--- DATA TO USE ---
▼
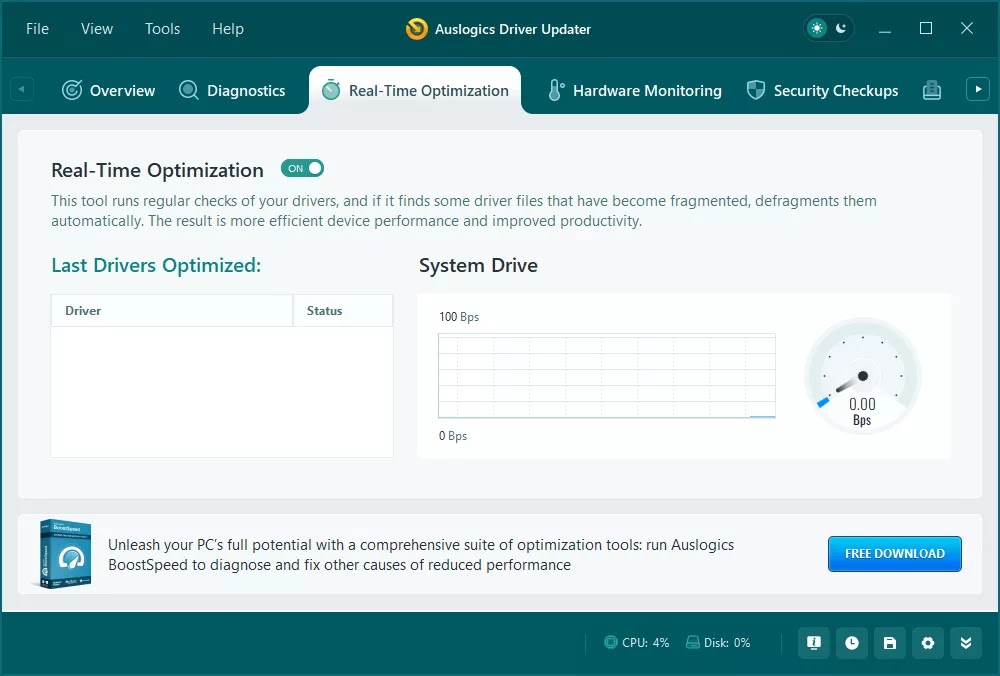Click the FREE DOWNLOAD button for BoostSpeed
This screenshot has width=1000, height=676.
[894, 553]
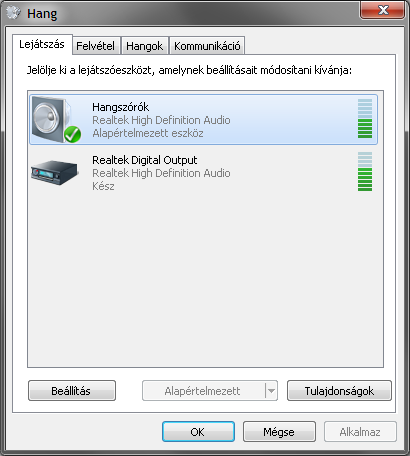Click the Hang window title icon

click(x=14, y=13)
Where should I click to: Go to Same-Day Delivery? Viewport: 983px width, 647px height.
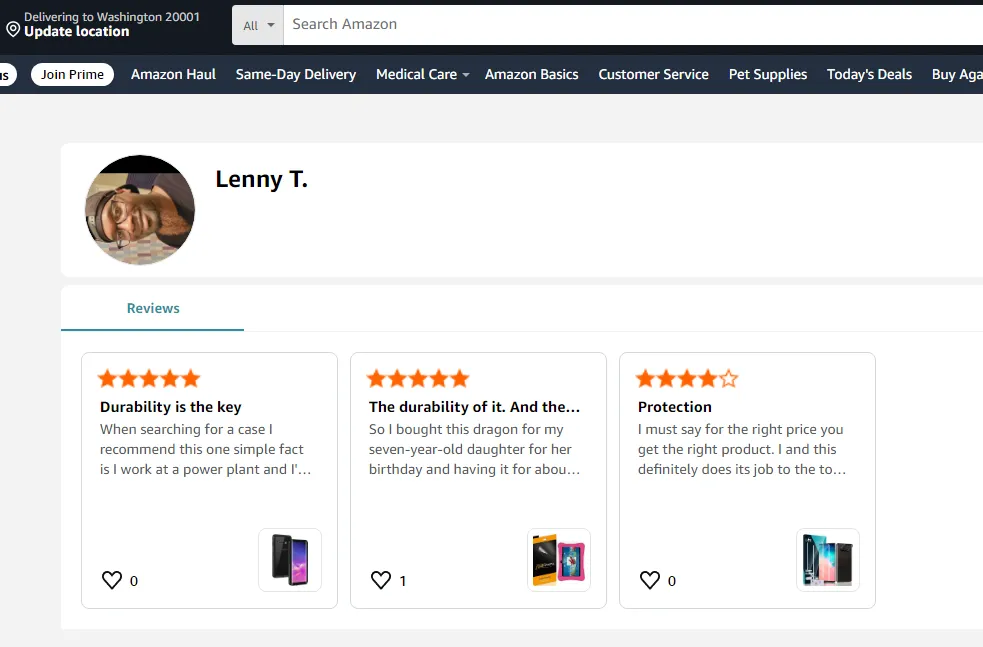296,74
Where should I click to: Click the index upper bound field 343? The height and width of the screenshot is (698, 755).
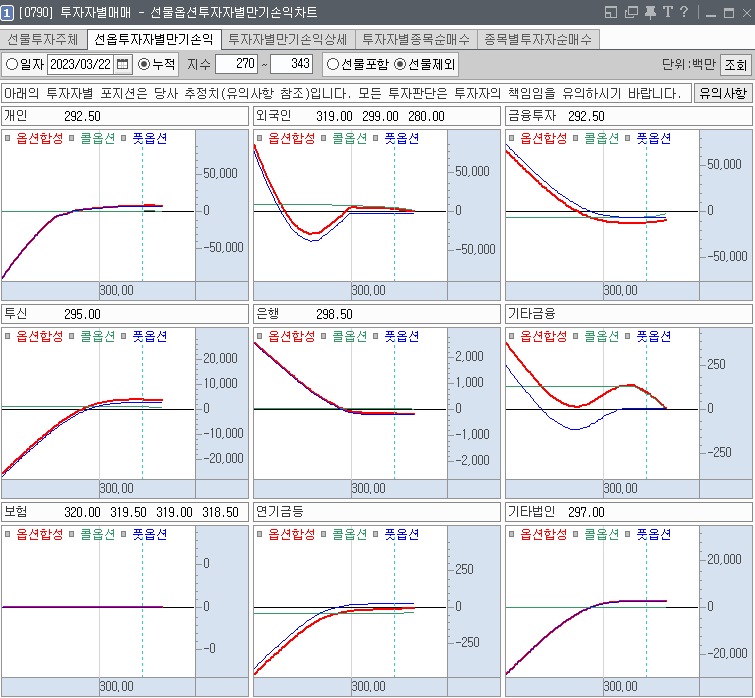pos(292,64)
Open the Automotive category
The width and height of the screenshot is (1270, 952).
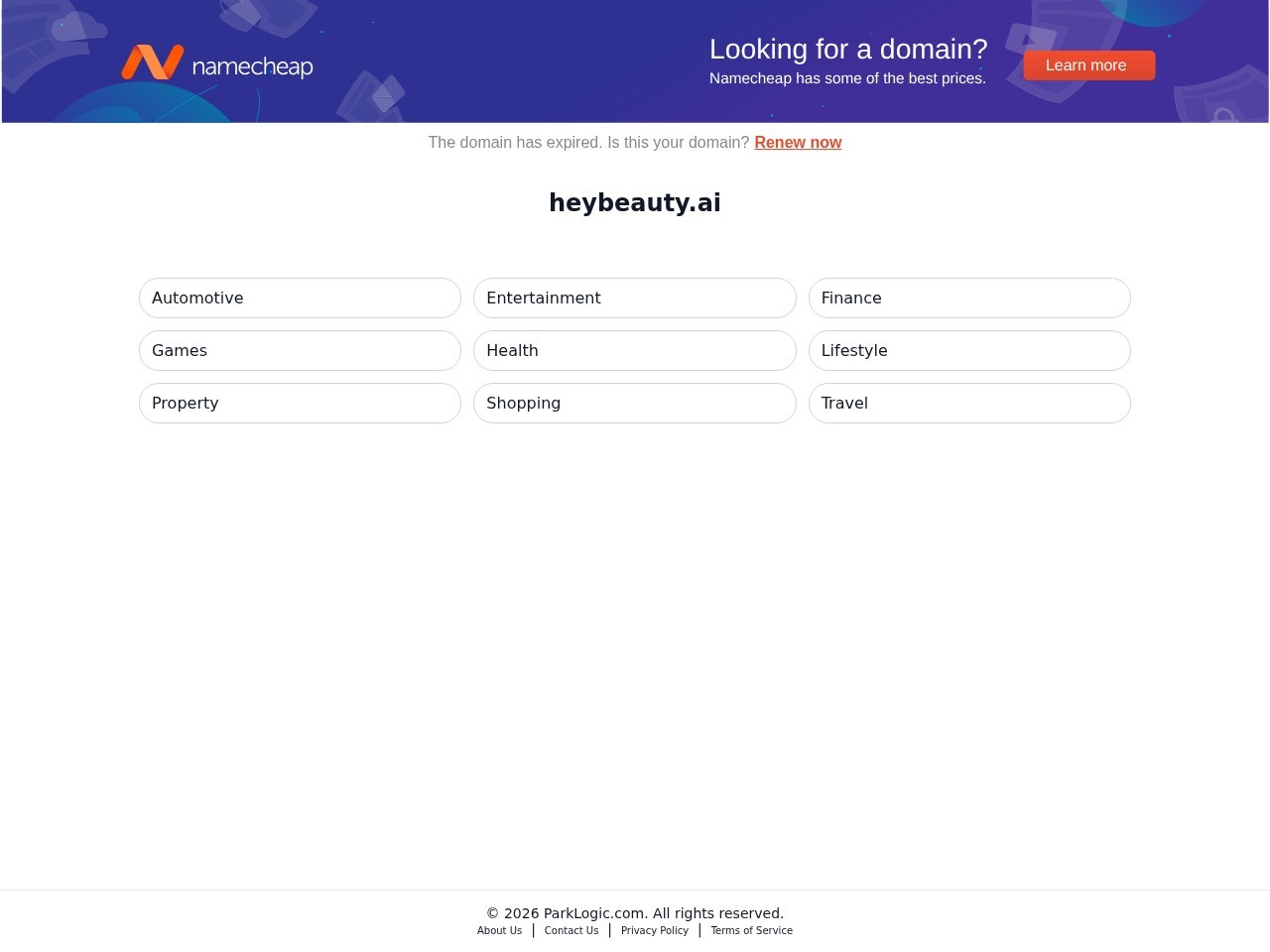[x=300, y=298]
▲
▼
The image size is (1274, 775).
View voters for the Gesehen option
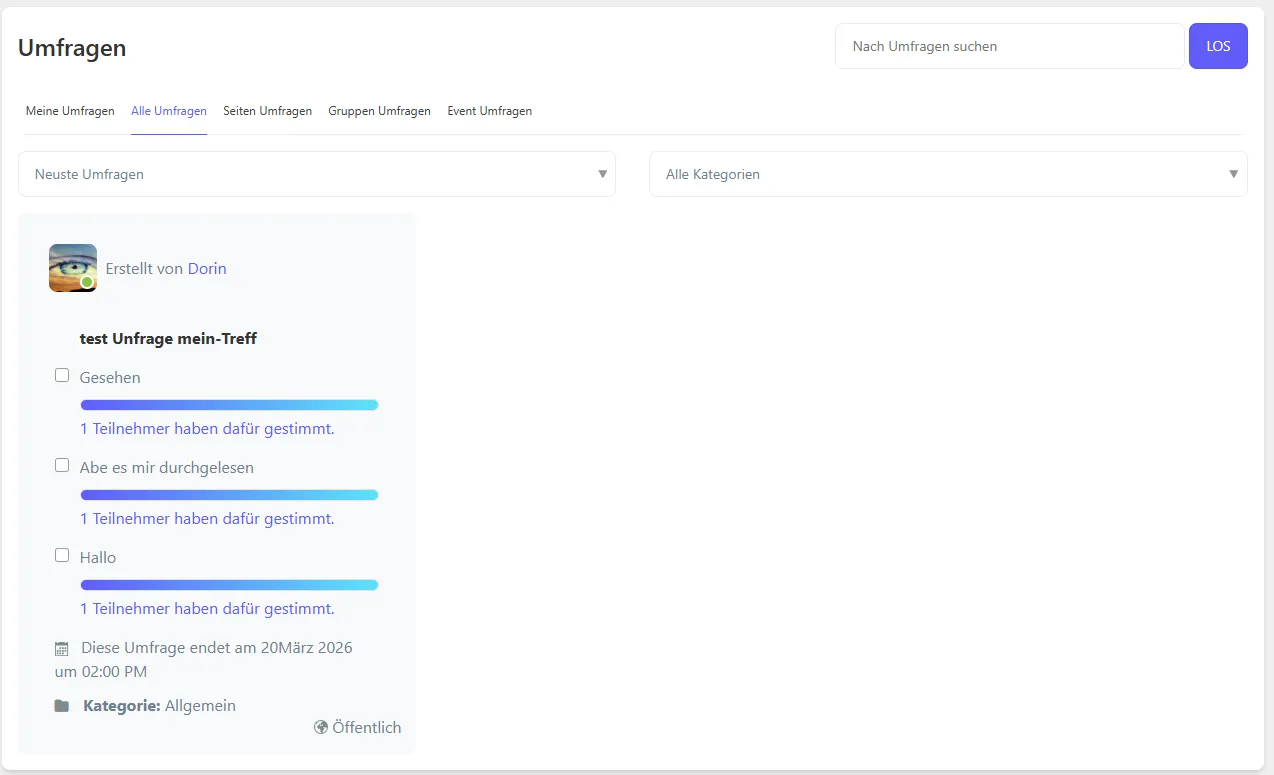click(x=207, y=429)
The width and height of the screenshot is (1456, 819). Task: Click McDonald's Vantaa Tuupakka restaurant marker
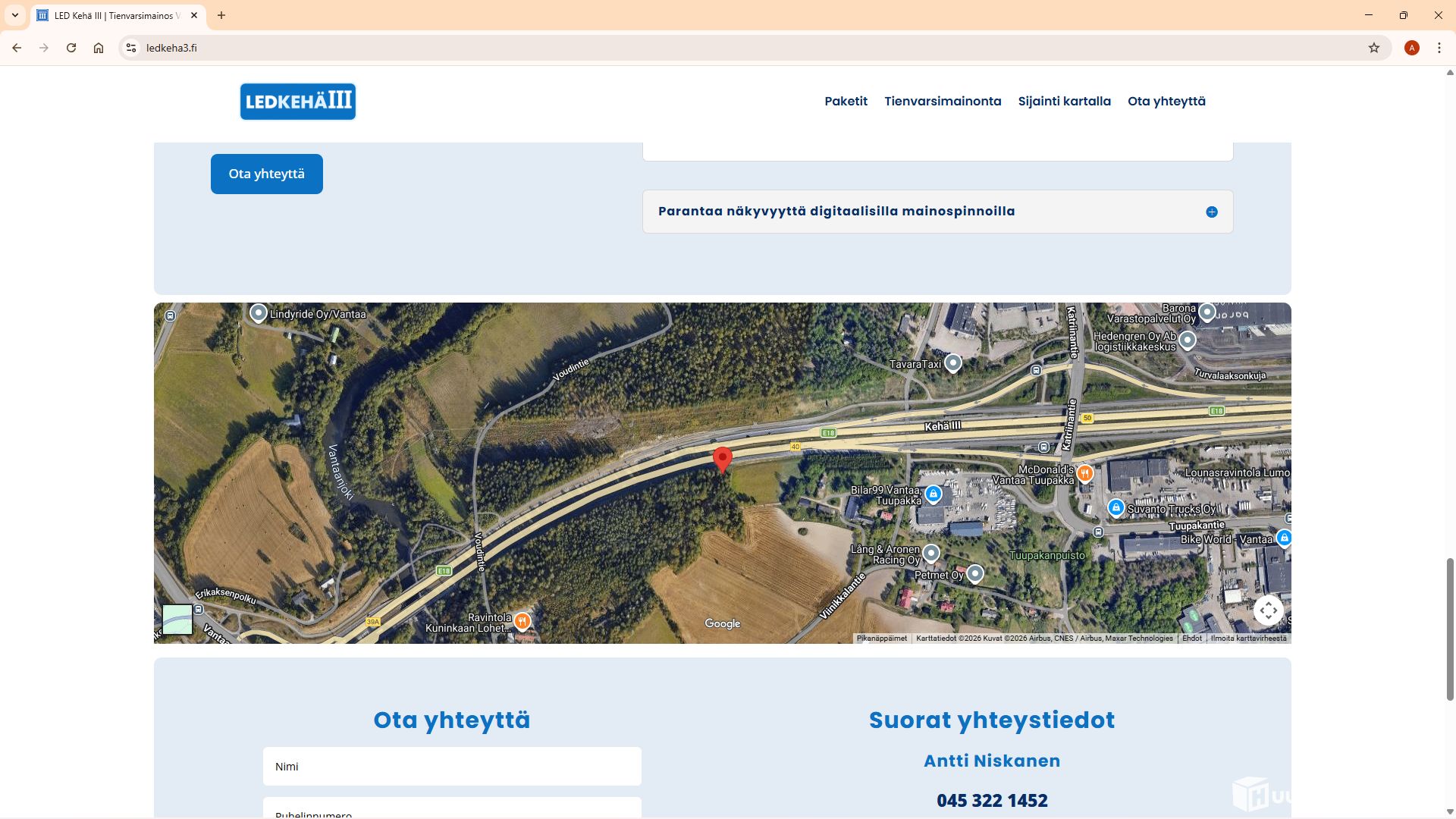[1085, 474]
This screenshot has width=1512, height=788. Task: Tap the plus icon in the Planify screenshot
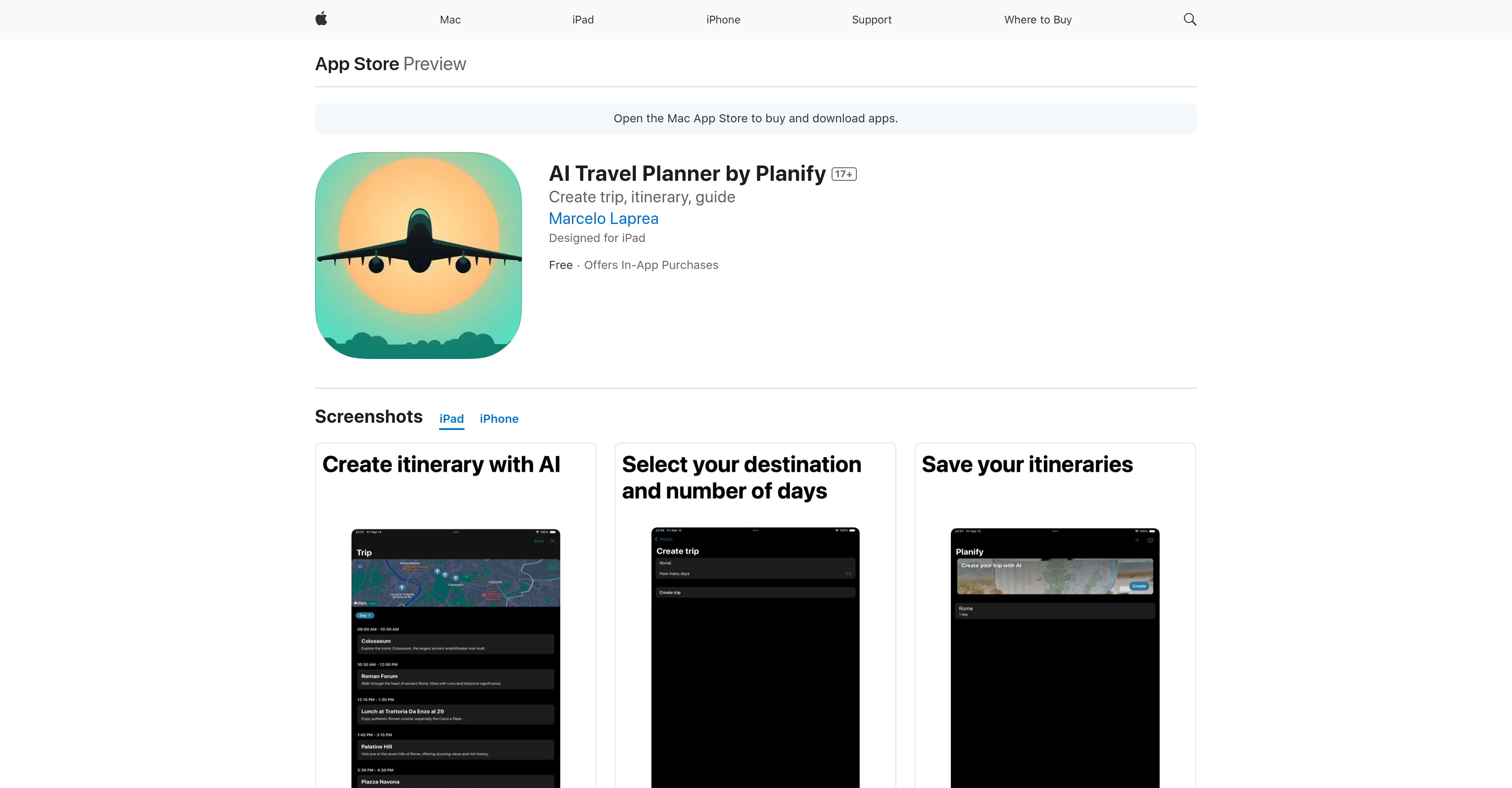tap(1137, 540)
▲
▼
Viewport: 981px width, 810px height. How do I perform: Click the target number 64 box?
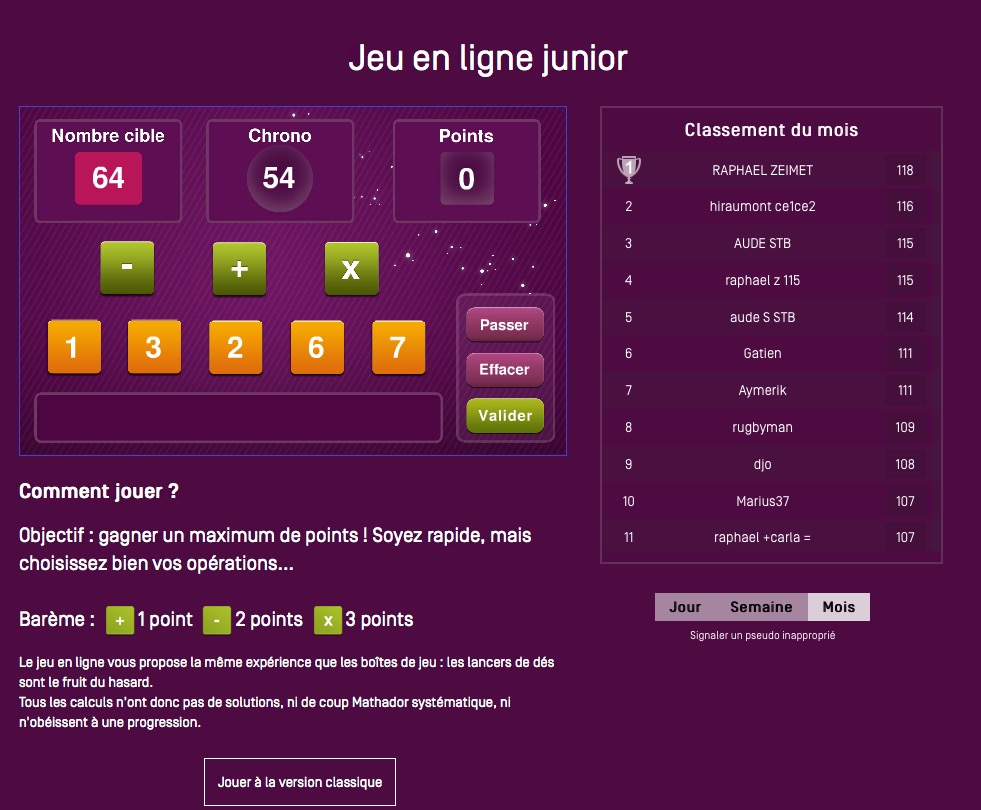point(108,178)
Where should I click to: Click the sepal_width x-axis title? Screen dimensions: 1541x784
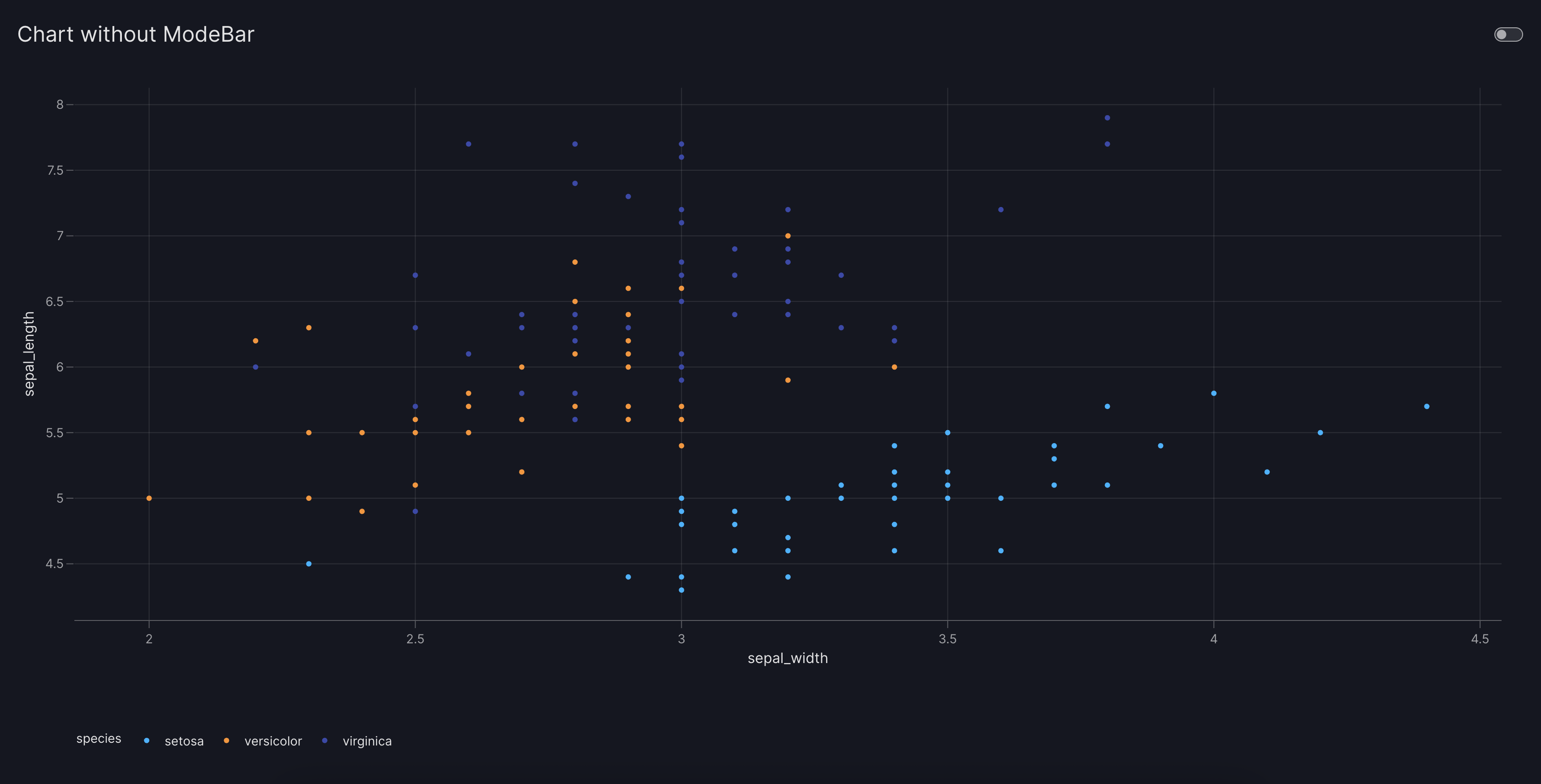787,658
▲
Print the lines of the listing from the line containing "This screenshot has width=1512, height=788." through the line containing "tap(1137, 540)", inclusive, and reproduce them verbatim without the pictures.

--- TASK RESULT ---
This screenshot has width=1512, height=788. Task: Tap the plus icon in the Planify screenshot
tap(1137, 540)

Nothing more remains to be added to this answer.